The island's trade deficit – the broadest measure of international trade – may widen this year, weighed down by hefty import bill, but higher inward remittances (up 26 percent to US$ 213 million in January 2006), will help contain the current account deficit.

Meanwhile, the bank left policy rates at current levels, as it expects the 25 basis point hike last December to put the brakes on money supply growth.

"The Monetary Board has decided to maintain the policy interest rates of the Central Bank at their current levels and to continue with the conduct of open market operations to decelerate the monetary expansion to the desired path," the statement said.

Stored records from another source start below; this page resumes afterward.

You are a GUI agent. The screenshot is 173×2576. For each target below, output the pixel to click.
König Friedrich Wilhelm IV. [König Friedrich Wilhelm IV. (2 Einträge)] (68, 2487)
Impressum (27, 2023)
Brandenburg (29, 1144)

The overnight repurchase rate remains at 8.75 percent and the reverse repurchase rate stays at 10.25 percent.

The repurchase rate is the return on cash deposited by commercial banks with the Central Bank and the reverse repurchase rate is the cost of borrowing from the Central Bank.

However, persistent excess liquidity in the system has increased the importance of the repurchase rate.

Investors were not surprised by the bank's decision as authorities continue to maintain that inflation will 'moderate' this year.

"With inflation still on a downward trend, there is little immediate pressure to increase rates, and the Central Bank will be keen to maintain the growth momentum provided by low interest rates," says Economist Channa Amaratunga of Boston Asset Management, a boutique firm that offers fund management services.

While a rate hike could curb economic growth, a rate cut could fuel inflation, in a country which has weak fiscal policies and loss-making state corporations driving credit growth.

Inflation in this tropical island of 19.5 million people, has been fuelled by expansionary fiscal policy and loose monetary policy since 2004.

However, the country's inflation rate slipped to 10.3 percent in February from 11.1 per cent in January, based on the 12-month moving average.

"Given the declining inflationary scenario, inflation should further drop in March due to seasonal factors and supply improvements that would help the food index to take a breather," says Hasitha Premaratne, Head of Research at HNB Stockbrokers.

"In 2006, inflation is expected to remain within the projected levels while the country would continue with its growth momentum," the statement said.

The bank expects inflation to average under eight percent this year from a high of 10 percent in 2005.

However, the island's money supply growth remains high, fueled by credit expansion and improving foreign reserves.

Broad money, which peaked at 21.5 percent in October 2005 as a result of the higher credit expansion to the private and public sectors, has declined to 20.0 percent by January.

"We expect it [broad money] to decelerate further with the continuation of the current monetary policy stance. This would help mitigate inflationary pressures further," the statement said.

The next monetary policy announcement is scheduled for April 12.